To unequivocally demonstrate the lack of localization of E-cadherin and occludin at cell surface in the DKO2 livers, we used TIRF microscopy. TIRF revealed E-cadherin and occludin localizing at hepatocyte membrane in dWT livers, which was completely lost in DKO2 livers at 12d (Fig. 6E).

Thus, dual loss of catenins triggers deregulation of E-cadherin, along with of key TJ proteins including occludin and claudin-2, -3, and -5 in the DKO2 livers.

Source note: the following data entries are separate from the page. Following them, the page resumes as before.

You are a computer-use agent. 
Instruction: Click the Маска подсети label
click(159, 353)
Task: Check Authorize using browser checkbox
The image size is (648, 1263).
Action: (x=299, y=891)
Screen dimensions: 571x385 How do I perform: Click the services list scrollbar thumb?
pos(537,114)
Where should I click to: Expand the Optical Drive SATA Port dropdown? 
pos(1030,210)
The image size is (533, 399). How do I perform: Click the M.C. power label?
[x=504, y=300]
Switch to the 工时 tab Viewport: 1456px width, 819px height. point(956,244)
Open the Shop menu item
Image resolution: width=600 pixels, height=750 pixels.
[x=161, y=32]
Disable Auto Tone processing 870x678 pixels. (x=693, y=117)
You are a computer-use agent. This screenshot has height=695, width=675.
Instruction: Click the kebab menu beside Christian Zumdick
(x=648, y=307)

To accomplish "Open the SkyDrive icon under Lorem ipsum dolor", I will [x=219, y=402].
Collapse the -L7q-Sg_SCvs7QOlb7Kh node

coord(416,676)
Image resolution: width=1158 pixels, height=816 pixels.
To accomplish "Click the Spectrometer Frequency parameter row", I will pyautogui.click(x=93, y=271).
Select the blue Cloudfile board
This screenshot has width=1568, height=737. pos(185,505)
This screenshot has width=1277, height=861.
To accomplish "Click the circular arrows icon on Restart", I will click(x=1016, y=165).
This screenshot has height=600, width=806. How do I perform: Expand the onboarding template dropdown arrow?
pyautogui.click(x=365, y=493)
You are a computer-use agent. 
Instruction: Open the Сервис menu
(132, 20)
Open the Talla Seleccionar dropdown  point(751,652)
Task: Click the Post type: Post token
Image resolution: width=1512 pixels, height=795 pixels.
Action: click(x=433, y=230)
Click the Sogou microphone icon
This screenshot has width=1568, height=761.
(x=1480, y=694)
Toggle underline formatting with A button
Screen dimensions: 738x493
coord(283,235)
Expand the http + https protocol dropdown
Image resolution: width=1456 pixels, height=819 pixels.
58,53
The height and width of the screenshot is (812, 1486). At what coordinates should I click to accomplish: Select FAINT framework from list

ABSENCE OF β- AND γ-CATENIN LEADS TO ENHANCED DEGRADATION OF E-CADHERIN AND KEY TJ PROTEINS, WHICH IS ALLEVIATED BY PROTEASOME INHIBITOR WHEREAS CLAUDIN-2 LOSS IS UNAFFECTED

Next, we addressed the basis of decrease in E-cadherin, occluding, and claudins following loss of both catenins in vitro and in vivo. First, we used human Hep3B cells to determine whether TJ proteins such as occludin coprecipitate with AJ proteins. Immunoprecipitation (IP) studies in scrambled small interfering RNA (siRNA) (scrambled [Sc])-transfected Hep3B cells showed association of occludin with E-cadherin, β-catenin, and γ-catenin (Fig. 7A). Dual silencing of β- and γ-catenin (SiBG) led to abrogation of this association (Fig. 7A). SiBG transfection in Hep3B cells also led to notable decreases in total E-cadherin, occludin, claudin-2, and claudin-3 (Fig. 7B,C). Blocking proteasomal degradation by MG132 in SiBG-transfected cultures rescued E-cadherin, occluding, and claudin-3 but not claudin-2 (Fig. 7B,C). Similarly, increased E-cadherin ubiquitination was observed upon SiBG transfection in Hep3B cells (Fig. 7D). Blocking lysosomal degradation by cyclohexamide did not influence stabilization of any of these proteins, and no advantage of combining MG132 and cyclohexamide was observed (Fig. 7B).

Because a decrease in AJ component E-cadherin due to proteasomal degradation, preceded a loss of TJ proteins both in vitro and in vivo, we next silenced E-cadherin in Hep3B cells. SiBG transfection in Hep3B cells led to notable decreases in occludin and claudin-3 but did not affect β- or γ-catenin levels (Fig. 7E).

To confirm that the mechanism of E-cadherin and occludin loss in vivo in DKO2 livers was indeed evidence of proteasomal degradation, we immunoprecipitated E-cadherin or occludin and performed WB analysis for poly- and mono-ubiquitin. A notable and time-dependent increase in ubiquitination of both proteins was observed at days 10-12 in DKO2 livers (Fig. 7F,G).